The Design and Implementation of an Intentional Naming System
William Adjie-Winoto, Elliot Schwartz, Hari Balakrishnan, and Jeremy
Lilley
SOSP'99.

- INS is about decoupling names from object locations.  You describe
what you want and the system late-binds your request to the object
that best fits it at the time of the request.  The environment they
are imagining is a medium-scale network with at most a few thousands
of devices.

- There are two main modes of service: anycast and multicast.  In
anycast, you get the device that most closely matches your request.
In multicast, your request gets sent out to all of the devices that
match.  Match strings are written hierarchically and can have
wildcards.

- INS works by setting up Intentional Name Resolvers (INR), that
themselves form a spanning-tree.

- They show that it works with three sample applications: floorplan,
camera, and printer.

- Conclusion: interesting idea, but entering a crowded space,
including commercial implementations like Jini.

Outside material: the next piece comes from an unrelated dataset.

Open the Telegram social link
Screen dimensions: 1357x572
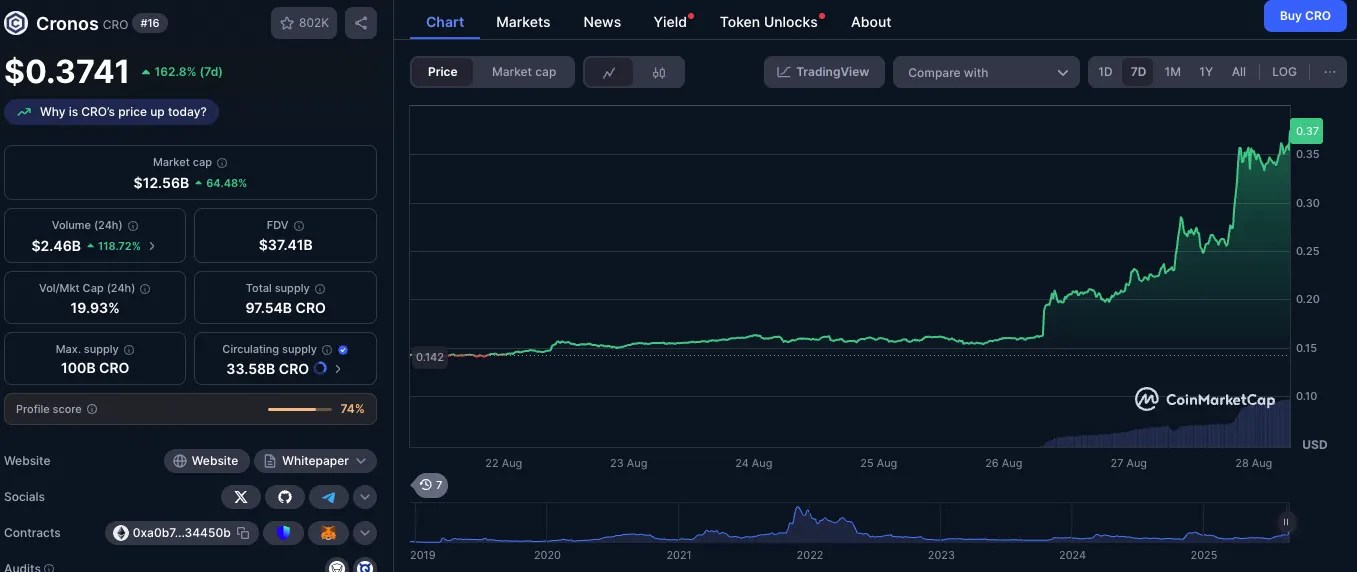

Chimera: A Virtual Data System for Representing, Querying and
Automating Data Derivation
I. Foster, J. Voeckler, M. Wilde, and Y. Zhao
SSDM'02. 

Chimera can be thought of as a shared lab notebook for physicists, or
a Makefile for computer scientists.  A scientist running an experiment
creates an original set of data through some process and then takes
the data through a series of transitions to get the final result.
Chimera acts to record all of the steps of an experiment so that the
results can be recreated by the original experimenter or by some one
else and so that all sets of data are available (or can be recreated).
In Makefile fashion, Chimera keeps intermediary objects around and,
transparently, will only regenerate what new data is needed.
Hypothetically, it is also smart enough to figure out when it would be
cheaper to regenerate data locally instead of shipping it from some
remote site.

The entities in Chimera are:
- a transformation, an executable that takes some data in and spits
some out.
- a derivation, a specific instance of a transformation, e.g., I ran
transformation x on date y with parameters a, b, c and it produced
output file z.
- a data object, the input into or the output from a derivation.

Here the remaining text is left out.